**WHAT TO WORK ON**
Copy each line of the listing below where the word "agent" turns up.

**DATA PROVIDED**
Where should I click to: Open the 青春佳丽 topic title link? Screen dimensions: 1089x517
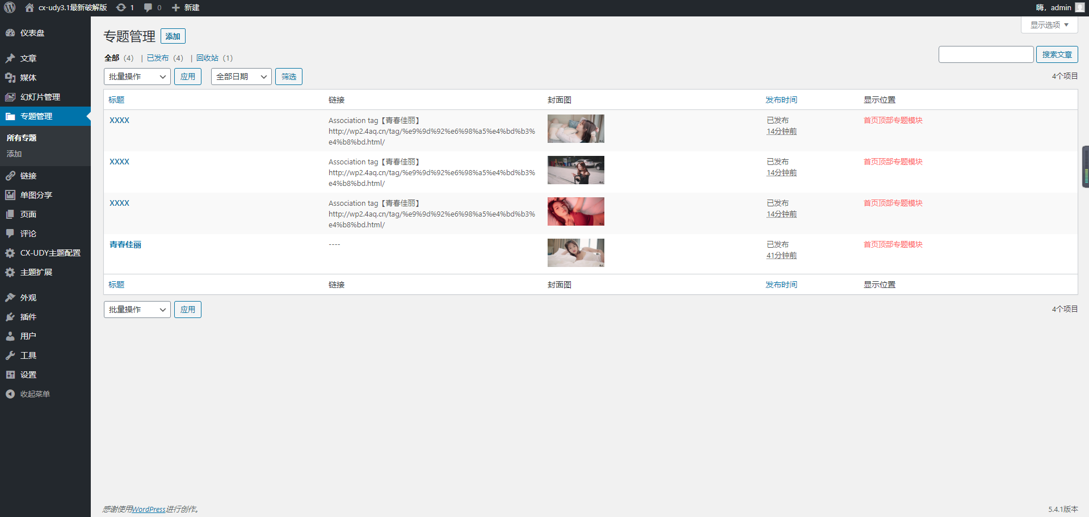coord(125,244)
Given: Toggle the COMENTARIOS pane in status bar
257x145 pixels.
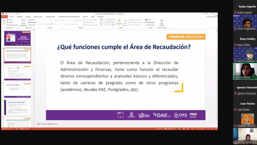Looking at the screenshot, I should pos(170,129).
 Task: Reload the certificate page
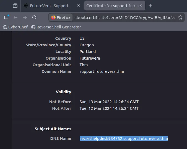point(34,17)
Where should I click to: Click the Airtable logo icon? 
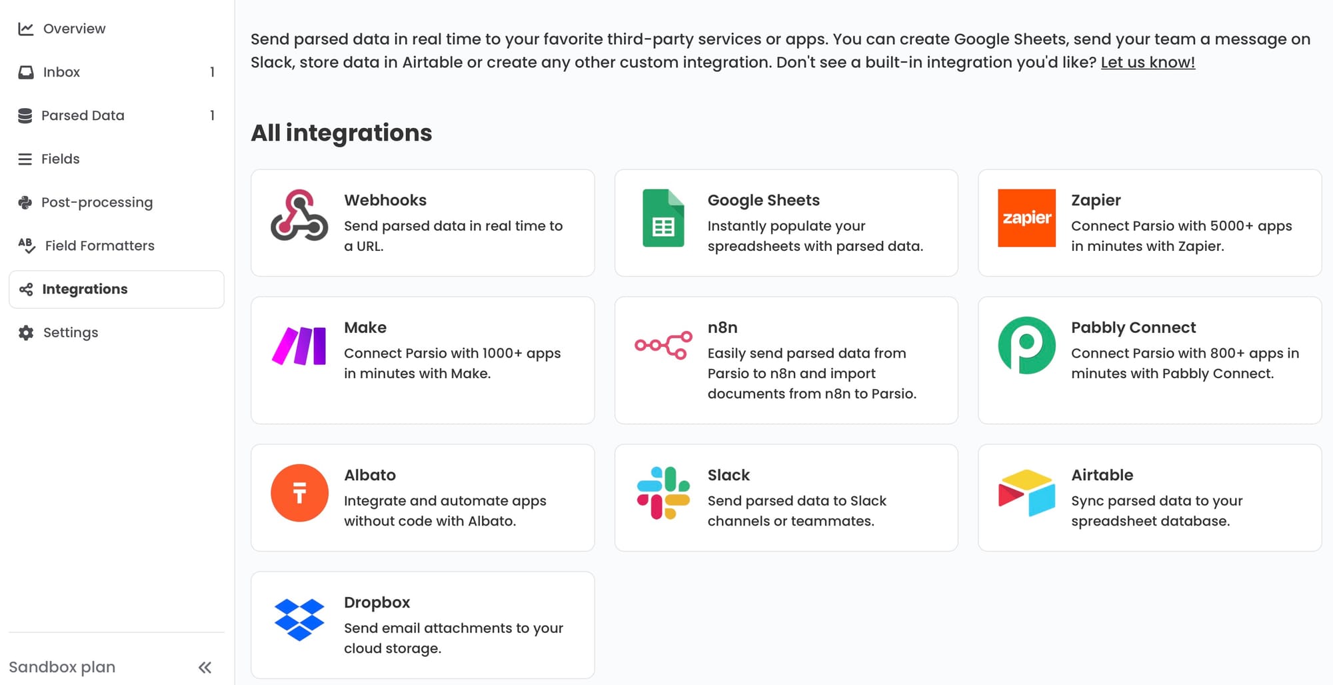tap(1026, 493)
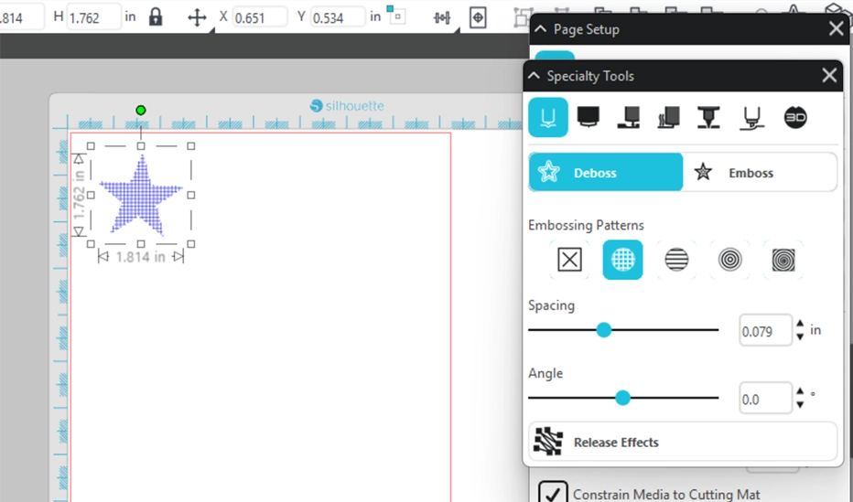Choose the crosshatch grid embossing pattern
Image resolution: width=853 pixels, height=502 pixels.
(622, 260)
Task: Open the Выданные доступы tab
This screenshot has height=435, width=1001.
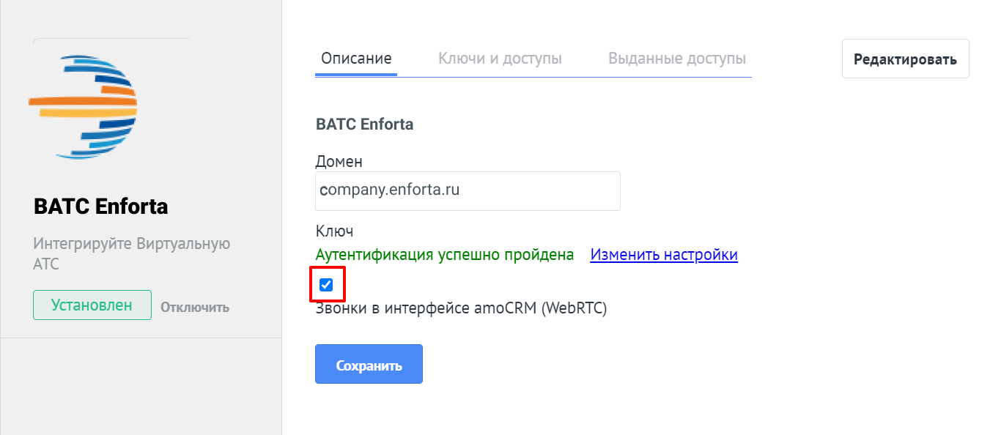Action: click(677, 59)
...
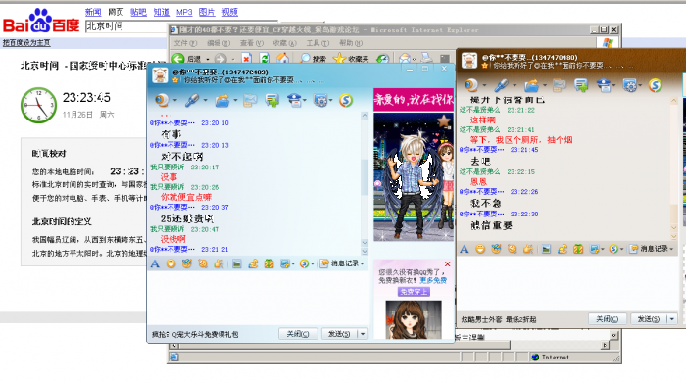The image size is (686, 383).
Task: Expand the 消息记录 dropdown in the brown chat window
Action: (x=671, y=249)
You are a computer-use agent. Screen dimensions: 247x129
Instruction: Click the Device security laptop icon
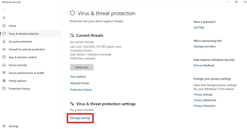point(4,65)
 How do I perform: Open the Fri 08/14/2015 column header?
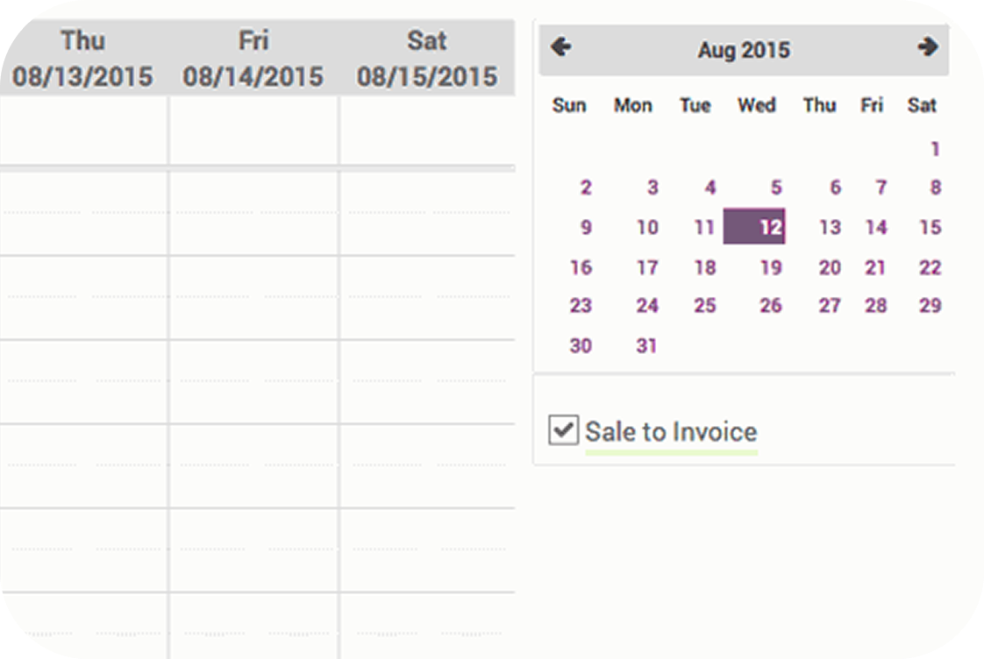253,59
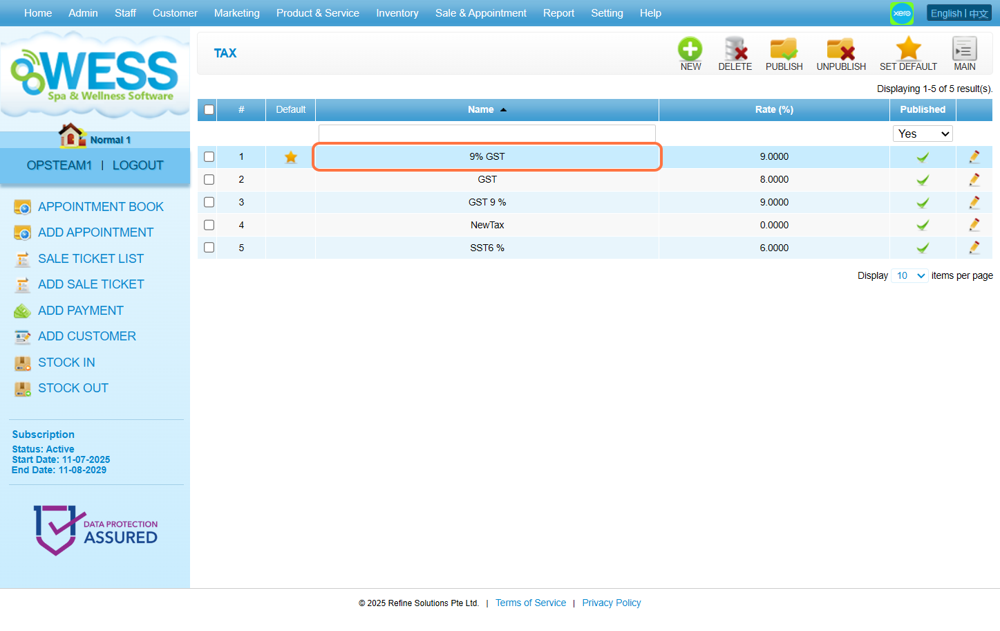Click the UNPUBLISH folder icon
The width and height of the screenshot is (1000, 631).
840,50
==
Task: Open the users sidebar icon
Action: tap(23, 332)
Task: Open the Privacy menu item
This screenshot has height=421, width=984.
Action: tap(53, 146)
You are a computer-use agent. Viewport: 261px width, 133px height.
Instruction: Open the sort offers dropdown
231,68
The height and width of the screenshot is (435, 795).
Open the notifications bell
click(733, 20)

**WRITTEN RESPONSE**
You are a computer-use agent. Screen dimensions: 247x129
You are a computer-use agent. Viewport: 261px width, 133px height.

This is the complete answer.